**REQUIRED WORK**
Copy the records below word for word, from the first line through the line that contains "Image resolution: width=700", and leave out any pictures.
*** DATASET EXCERPTS Section Begins ***
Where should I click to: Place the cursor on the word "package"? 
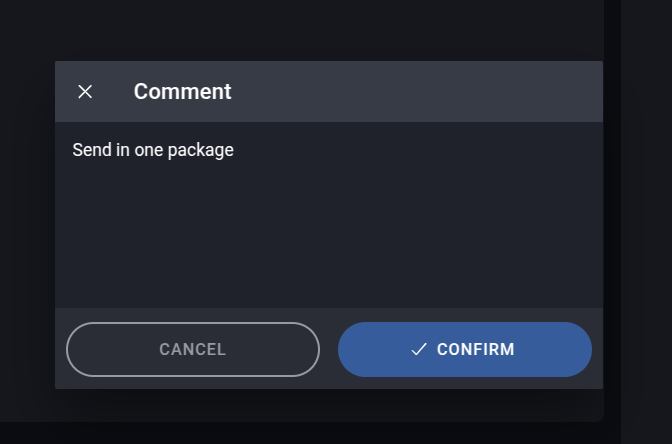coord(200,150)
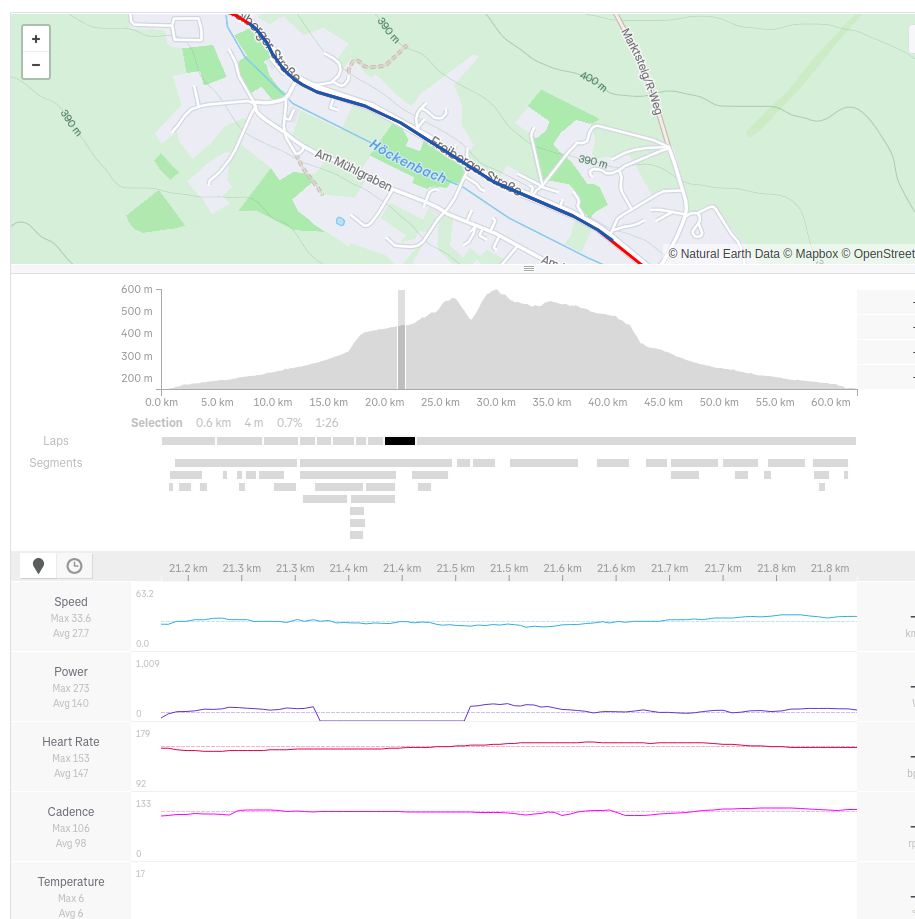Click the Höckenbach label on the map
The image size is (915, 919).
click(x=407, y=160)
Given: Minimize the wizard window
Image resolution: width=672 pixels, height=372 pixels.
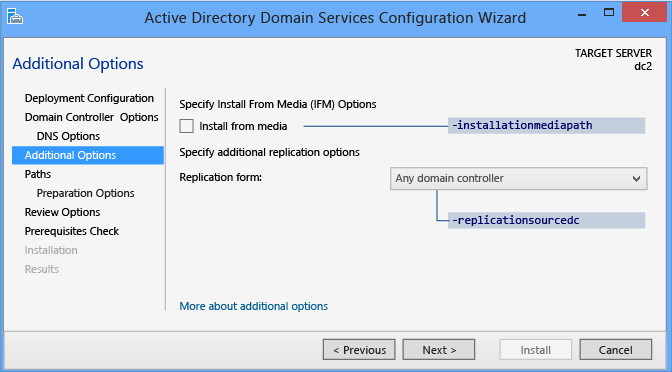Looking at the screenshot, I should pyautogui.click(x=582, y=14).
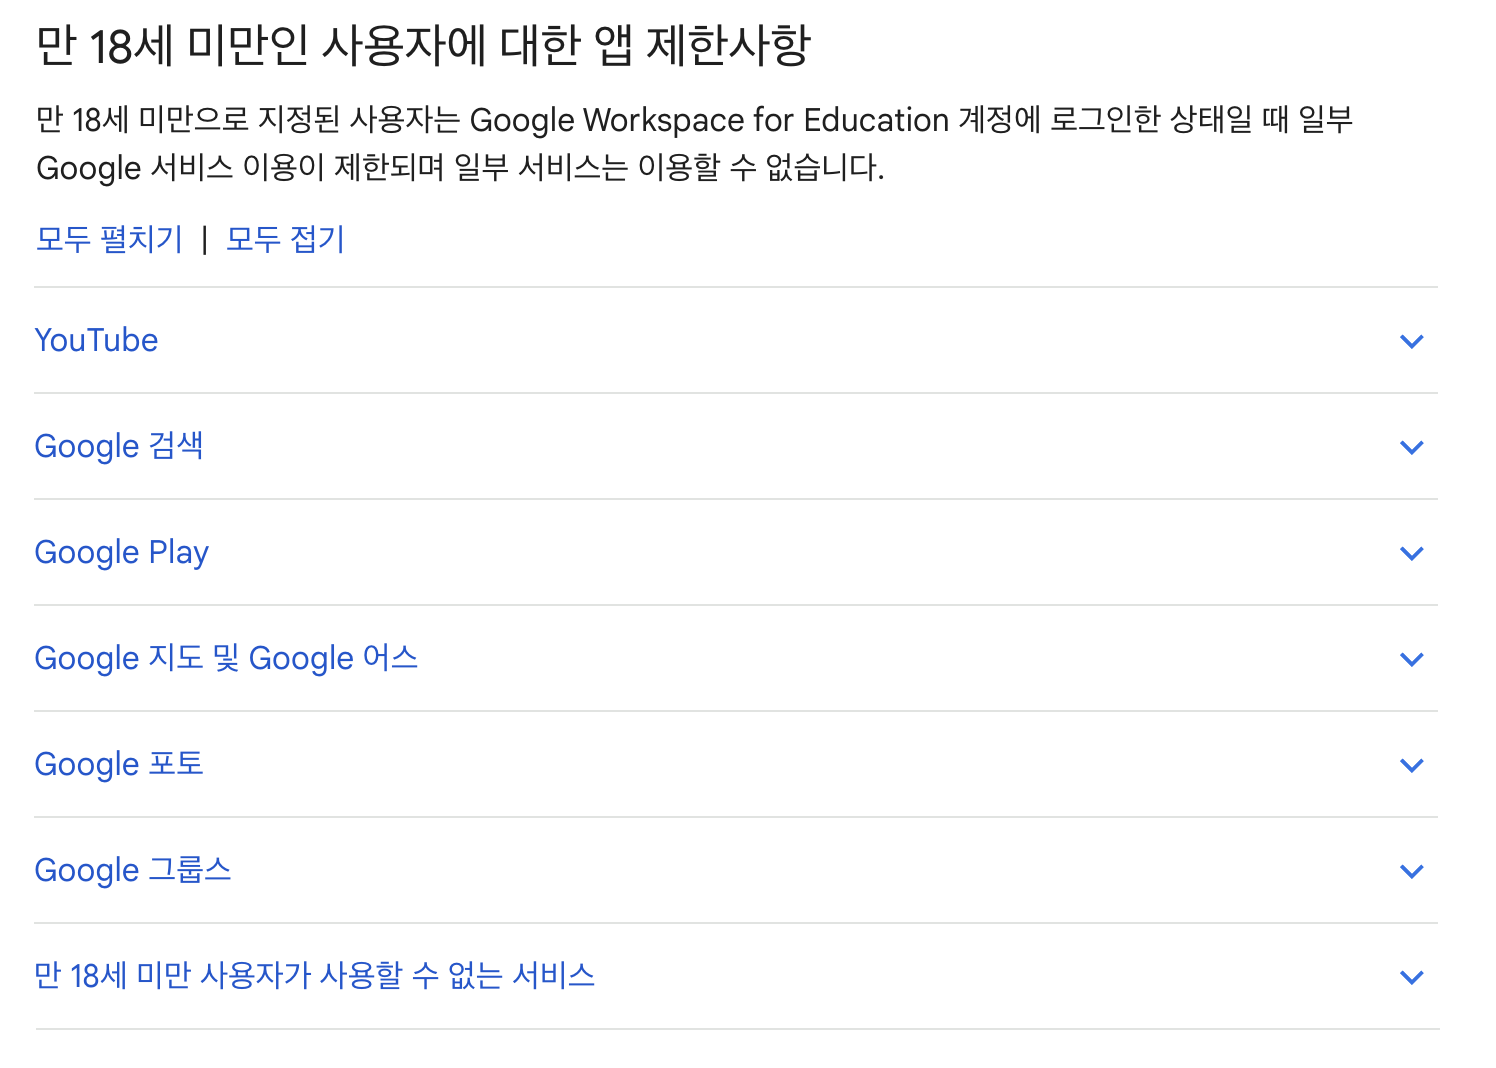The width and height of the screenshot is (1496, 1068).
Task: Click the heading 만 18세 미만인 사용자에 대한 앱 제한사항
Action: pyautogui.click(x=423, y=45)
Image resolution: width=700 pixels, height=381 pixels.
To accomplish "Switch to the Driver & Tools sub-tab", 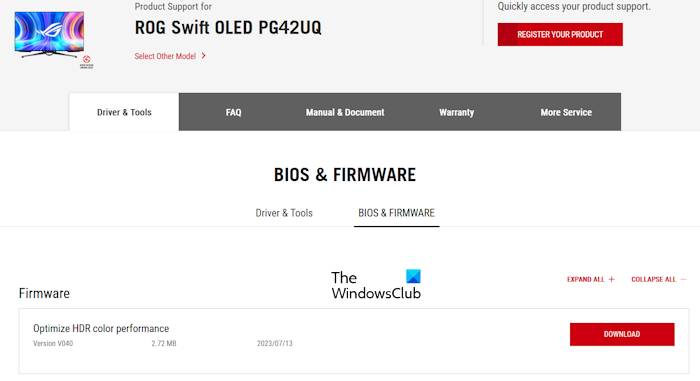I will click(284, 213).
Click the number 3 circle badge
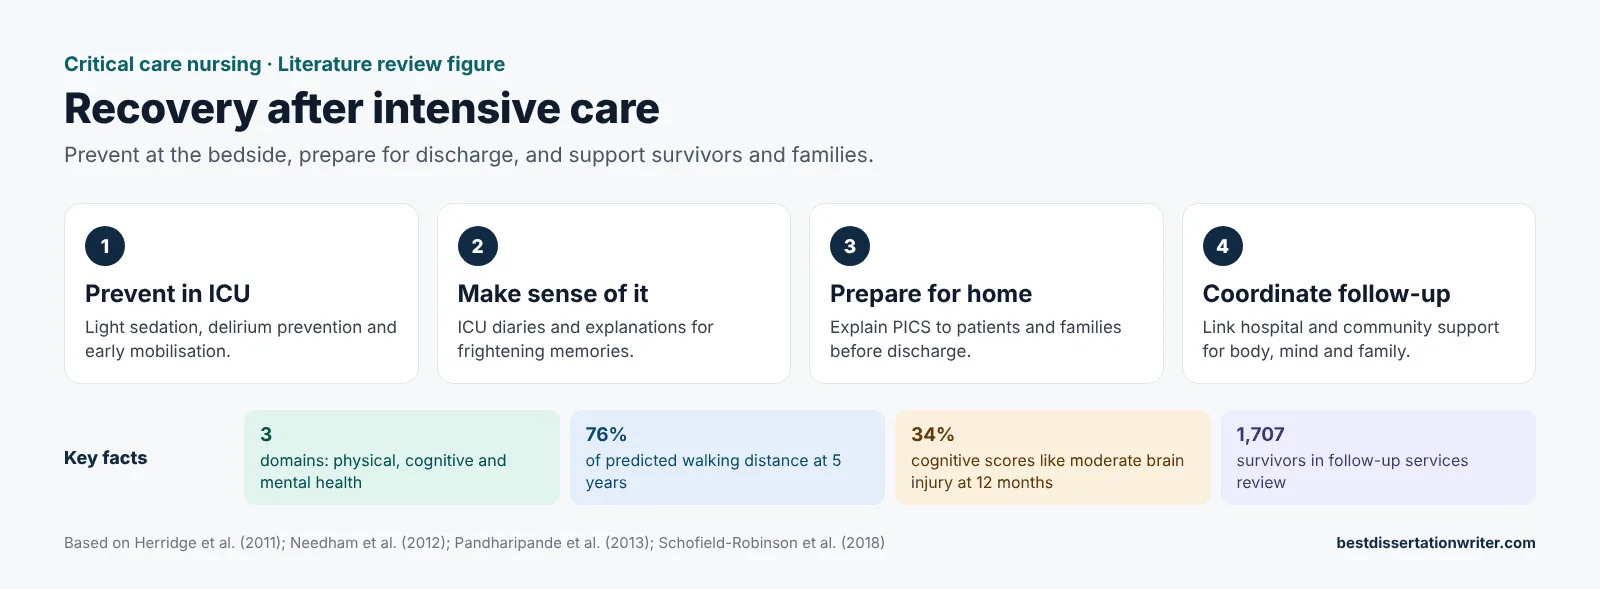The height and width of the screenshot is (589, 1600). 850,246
*** DATASET EXCERPTS Section Ends ***
**SOLUTION TO THIS PROBLEM**
Where should I click to: Place the cursor on the word "package"? 
coord(200,150)
Click the Höckenbach label on the map
The image size is (915, 919).
click(x=407, y=160)
Given: Minimize the wizard window
Image resolution: width=672 pixels, height=372 pixels.
Looking at the screenshot, I should pyautogui.click(x=582, y=14).
The width and height of the screenshot is (1496, 1068).
Task: Click the heading 만 18세 미만인 사용자에 대한 앱 제한사항
Action: pyautogui.click(x=423, y=45)
Image resolution: width=700 pixels, height=381 pixels.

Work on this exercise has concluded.